I would like to see future versions of iOS, MacOS, and WatchOS better integrate Airpod controls and put them together in one applet or control panel. I get that the future of controlling devices is going to bank more and more on voice control (e.g., Siri), so I hope she gets smarter and better streamlined.

So what are the downsides?

  • If your iPhone’s included Earpods don’t fit your ears well, then the Airpods won’t either. You can consider the PowerBeats3, or other earbuds – fitting is completely personal.
  • It’s likely that this first version of Airpods will be improved, likely within a year. Early adopters won’t care, but you can bet version 2 of the Airpods will have more features, better quality, and other improvements.
  • The batteries inside the Airpods (and case) are consumable objects, they will give you good service for a couple of years of regular use, and then the battery will be degraded to the point where they don’t give you decent time before needing to be recharged. I’m guessing that battery replacement will be up to half the cost of just buying new ones, so there’s that.
  • radio-frequency-graphicThere are concerns about radio frequency (RF) energy, with a lot of research being done on the effects of having a wireless-signal drilling from the right earbud through your head to the left earbud. Read a negative assessment here, and a don’t-worry assessment here. I encourage you to do your own research and come to your own conclusions. Airpods (like most wireless earbuds) use Bluetooth to connect the iPhone to the right earbud, and Bluetooth Low Energy to send the signal to from the right to the left earbud (directly through your head). Sounds dangerous, but many of the concerns raised are related to the much more powerful Wi-Fi signal – Bluetooth is 10x to 100x less powerful than Wi-Fi. My take is that, of all the 21st century dangers we expose ourselves to on a daily basis, Bluetooth is pretty low on my personal danger scale. I’m more worried about radar, living close to an airport.

I have to say after using Earpods for years, and Airpods for a few weeks (so far), I’m never going back to wired earbuds. The audio quality coming into my ears from the Airpods is actually better than the quality from the wired Earpods – not quite Bose quality, but close. Also, I set my double-tap control to start/stop tracks initially, but have gone back to having it activate Siri. I’ve found that Siri understands me much better than he/she used to. For instance, I can tell her “stop the music” and she’ll pause music playback, not only on the Apple Music app, but on Pandora, Spotify or any other audio playing app I happen to be using. I think Siri is getting better at understanding alternate ways of saying commands, which will save me from having to memorize specific command wording. I expect this to continue to improve.
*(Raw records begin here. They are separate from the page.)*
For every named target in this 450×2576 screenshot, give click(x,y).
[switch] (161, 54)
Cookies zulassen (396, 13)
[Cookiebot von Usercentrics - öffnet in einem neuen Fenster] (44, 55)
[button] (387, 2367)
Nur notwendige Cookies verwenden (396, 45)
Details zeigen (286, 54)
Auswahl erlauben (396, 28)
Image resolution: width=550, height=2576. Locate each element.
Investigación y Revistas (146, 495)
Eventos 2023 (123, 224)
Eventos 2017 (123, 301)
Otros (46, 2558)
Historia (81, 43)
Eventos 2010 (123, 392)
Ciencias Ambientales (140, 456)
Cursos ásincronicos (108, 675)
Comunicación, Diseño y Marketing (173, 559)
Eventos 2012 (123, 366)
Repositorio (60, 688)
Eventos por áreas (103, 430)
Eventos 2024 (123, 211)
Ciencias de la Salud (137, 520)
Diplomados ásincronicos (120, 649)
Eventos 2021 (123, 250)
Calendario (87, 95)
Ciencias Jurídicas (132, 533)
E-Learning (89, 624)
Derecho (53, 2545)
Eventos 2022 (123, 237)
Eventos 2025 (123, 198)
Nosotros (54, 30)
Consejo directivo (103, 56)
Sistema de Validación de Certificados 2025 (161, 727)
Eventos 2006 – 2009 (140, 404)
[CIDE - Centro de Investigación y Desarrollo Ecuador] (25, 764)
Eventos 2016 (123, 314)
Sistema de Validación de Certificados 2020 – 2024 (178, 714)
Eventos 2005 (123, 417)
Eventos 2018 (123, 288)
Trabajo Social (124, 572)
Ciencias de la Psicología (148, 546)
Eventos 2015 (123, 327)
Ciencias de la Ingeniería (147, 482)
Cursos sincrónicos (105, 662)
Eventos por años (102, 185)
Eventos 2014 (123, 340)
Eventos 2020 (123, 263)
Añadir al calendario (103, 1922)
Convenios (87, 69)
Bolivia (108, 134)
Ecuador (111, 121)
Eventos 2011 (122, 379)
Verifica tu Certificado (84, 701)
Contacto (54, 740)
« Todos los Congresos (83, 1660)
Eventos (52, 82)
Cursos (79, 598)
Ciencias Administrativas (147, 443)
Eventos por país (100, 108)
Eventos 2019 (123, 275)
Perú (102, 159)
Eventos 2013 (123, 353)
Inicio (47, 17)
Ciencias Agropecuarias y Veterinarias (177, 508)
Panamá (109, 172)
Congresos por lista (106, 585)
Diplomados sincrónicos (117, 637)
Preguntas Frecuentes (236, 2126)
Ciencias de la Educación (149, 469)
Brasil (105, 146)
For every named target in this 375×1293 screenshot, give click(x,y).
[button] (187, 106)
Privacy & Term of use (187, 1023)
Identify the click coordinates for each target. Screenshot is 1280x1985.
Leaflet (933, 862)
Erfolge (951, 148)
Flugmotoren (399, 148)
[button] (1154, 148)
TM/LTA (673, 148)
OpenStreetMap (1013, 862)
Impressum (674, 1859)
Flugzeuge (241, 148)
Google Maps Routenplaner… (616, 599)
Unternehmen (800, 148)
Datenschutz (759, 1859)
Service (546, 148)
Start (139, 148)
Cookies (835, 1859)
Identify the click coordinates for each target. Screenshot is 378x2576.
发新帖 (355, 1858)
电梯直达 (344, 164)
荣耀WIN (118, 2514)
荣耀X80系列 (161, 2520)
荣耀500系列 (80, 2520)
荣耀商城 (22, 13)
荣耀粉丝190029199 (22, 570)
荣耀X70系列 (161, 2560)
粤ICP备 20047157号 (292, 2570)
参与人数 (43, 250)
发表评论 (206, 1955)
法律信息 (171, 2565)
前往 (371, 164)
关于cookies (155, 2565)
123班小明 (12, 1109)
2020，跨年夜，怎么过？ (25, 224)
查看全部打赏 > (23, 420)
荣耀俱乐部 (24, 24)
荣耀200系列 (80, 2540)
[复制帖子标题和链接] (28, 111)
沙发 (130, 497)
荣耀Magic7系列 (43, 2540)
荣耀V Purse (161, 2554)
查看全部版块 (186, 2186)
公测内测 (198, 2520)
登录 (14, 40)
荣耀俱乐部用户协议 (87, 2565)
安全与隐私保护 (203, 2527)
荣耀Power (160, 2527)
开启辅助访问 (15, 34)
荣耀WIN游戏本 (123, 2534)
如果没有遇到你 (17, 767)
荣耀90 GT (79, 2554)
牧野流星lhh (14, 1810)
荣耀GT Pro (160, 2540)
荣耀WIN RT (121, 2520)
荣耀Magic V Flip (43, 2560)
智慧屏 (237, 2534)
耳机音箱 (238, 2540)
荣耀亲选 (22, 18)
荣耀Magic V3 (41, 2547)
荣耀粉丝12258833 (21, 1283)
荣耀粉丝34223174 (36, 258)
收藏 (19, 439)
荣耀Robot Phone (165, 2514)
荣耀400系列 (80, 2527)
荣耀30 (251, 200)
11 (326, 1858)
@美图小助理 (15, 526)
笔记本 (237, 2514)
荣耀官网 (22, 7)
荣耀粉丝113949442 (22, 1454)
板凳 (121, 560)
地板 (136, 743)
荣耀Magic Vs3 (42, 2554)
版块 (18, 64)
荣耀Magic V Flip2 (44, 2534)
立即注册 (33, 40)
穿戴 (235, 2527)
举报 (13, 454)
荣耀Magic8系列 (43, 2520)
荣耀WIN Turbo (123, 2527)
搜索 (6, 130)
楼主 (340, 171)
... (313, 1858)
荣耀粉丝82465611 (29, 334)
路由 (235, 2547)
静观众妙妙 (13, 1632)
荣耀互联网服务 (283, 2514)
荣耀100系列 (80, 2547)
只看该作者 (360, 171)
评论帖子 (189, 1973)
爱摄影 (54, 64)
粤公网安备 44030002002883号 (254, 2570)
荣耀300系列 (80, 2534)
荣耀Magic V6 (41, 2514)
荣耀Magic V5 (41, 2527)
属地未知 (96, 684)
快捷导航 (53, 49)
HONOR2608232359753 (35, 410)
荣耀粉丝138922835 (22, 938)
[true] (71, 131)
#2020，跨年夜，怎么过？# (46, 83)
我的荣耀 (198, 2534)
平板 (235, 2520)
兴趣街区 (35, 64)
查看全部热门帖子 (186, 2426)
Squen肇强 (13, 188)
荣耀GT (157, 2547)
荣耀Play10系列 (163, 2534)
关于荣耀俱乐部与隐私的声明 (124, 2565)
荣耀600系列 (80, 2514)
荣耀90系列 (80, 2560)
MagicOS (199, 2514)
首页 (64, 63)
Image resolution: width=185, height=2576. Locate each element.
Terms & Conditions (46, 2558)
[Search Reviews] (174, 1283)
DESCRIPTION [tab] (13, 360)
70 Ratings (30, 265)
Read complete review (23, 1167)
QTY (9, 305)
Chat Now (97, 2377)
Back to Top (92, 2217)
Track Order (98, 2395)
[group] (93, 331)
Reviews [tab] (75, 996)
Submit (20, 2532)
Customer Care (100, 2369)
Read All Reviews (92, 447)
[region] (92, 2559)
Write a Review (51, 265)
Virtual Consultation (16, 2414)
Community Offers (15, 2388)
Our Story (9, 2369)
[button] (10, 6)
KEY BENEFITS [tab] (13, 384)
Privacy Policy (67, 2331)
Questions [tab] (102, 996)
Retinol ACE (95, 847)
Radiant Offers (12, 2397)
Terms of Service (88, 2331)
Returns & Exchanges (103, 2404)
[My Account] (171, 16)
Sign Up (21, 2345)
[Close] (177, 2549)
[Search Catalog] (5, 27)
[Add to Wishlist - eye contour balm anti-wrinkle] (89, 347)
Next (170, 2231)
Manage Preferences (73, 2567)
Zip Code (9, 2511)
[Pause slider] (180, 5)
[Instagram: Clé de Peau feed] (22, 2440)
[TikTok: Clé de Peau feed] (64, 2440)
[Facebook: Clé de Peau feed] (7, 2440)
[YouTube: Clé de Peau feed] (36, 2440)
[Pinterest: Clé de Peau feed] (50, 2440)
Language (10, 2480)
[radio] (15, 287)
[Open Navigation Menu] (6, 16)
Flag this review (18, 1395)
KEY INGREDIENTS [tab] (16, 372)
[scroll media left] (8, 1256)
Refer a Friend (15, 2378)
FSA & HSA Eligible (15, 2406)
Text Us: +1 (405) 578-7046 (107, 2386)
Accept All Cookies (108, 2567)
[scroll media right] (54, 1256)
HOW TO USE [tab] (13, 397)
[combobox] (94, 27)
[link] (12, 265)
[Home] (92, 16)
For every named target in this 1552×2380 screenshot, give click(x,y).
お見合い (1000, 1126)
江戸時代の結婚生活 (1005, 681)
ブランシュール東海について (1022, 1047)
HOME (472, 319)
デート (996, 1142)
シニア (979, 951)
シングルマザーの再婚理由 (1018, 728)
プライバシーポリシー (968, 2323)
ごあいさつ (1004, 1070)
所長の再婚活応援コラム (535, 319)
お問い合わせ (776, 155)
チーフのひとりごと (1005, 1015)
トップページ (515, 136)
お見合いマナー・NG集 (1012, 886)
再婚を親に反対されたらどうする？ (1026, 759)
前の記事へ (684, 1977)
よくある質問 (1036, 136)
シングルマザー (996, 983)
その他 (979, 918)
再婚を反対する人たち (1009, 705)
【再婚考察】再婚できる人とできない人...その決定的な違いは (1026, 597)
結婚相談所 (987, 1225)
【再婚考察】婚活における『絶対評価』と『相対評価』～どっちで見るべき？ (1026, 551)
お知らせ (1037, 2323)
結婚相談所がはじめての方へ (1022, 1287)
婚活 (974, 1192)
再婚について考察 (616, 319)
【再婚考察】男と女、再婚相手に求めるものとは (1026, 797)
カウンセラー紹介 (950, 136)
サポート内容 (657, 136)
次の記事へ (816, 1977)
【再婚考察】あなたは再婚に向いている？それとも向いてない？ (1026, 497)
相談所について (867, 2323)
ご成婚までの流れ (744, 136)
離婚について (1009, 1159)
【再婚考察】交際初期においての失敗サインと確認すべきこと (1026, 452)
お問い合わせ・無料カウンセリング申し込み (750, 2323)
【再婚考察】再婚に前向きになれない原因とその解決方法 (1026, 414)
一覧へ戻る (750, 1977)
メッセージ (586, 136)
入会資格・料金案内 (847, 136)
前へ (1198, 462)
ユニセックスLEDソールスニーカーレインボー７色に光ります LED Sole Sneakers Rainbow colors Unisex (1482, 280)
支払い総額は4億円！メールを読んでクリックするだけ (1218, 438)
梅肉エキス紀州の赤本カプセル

If having a cord connecting the two earbuds isn’t a problem for you, then I’d suggest you consider the PowerBeats3 ($200, comes in 5 colors and has a secure connection around your ear) or the BeatsX ($150, comes in 4 colors). They both use Apple’s W1 chip for superior connectivity and better battery efficiency. I own and use several cheaper alternatives and they’re just not worth it. More expensive options exist as well, but for you and your all-Apple environment, I think you should stick with Apple’s offerings.